While earnings reports will continue to flow in on Wednesday and beyond, investors are also going to watch closely the next two days as Federal Reserve Chairman Ben Bernanke gives Congress his semi-annual report on the economy.
Sheldon predicted that Bernanke would reaffirm comments made in the minutes of the Fed's June meeting, which were released last week. There, the Fed predicted that the economy will see softer growth in second half of the year.
If Bernanke is able to placate investors and help send stocks higher, it likely will be a temporary blip. The market has quickly shrugged off the chairman's comments in recent months, and focused instead on the latest bad economic or earnings report.

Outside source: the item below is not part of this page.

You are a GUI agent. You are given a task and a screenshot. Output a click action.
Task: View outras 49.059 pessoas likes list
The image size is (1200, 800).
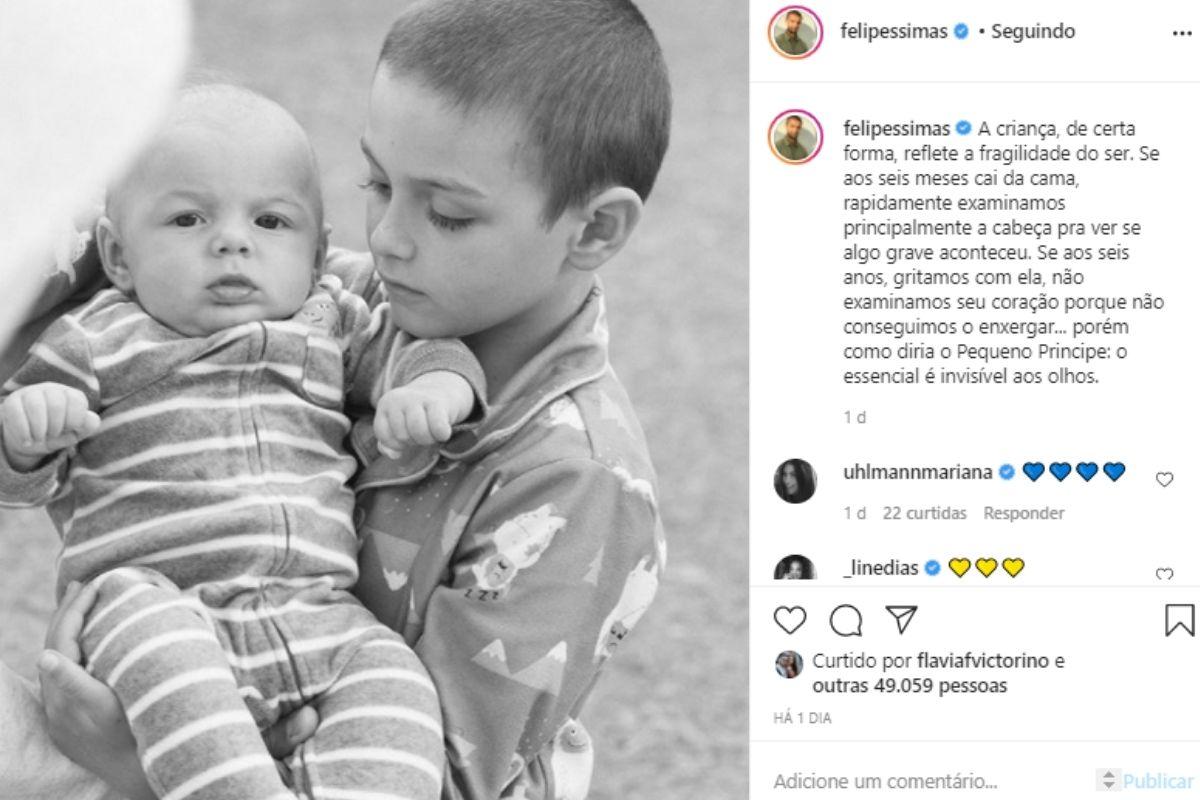click(x=910, y=686)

A downbeat report on the housing sector didn't help the market's early bad mood. The Commerce Department said home construction fell last month to the lowest level since October. The drop was mitigated by a 2.1 percent rise in building permit applications, an indicator of future activity.
Yahoo rose 10 cents in regular trading to $15.20, then dropped $1.10, or 7.2 percent, in after-hours trading. Apple rose $6.31 to $251.89 in regular trading, then surged another $7, or 2.8 percent, in extended trading after its results impressed investors.
Johnson & Johnson's revenues came in flat, and below what analysts were expecting. The company said several recalls of popular nonprescription medicines kept its top line in check. J&J's shares, a component of the Dow, fell 99 cents, or 2.7 percent to $58.58.
For some companies, even matching expectations for revenues isn't enough. Late Monday Texas Instruments reported revenues that came in line with estimates, but investors were disappointed that the company didn't report results as robust as come of its competitors. TI's shares slumped 78 cents, or 3 percent, to $24.77.
IBM fell $3.24, or 2.5 percent, to $126.52.
Goldman Sachs' results are being closely watched since investors are concerned about how much banks will be restricted from trading by new financial regulation reform. The bank's net income after paying preferred stock dividends fell 83 percent to $453 million on lower trading revenue and a charge to settle civil fraud charges brought by the government.
Goldman rose $3.23, or 2.2 percent, to $148.91.
Overseas, Britain's FTSE 100 fell 0.2 percent, Germany's DAX index fell 0.8 percent, and France's CAC-40 fell 0.7 percent. Japan's Nikkei stock average fell 1.2 percent.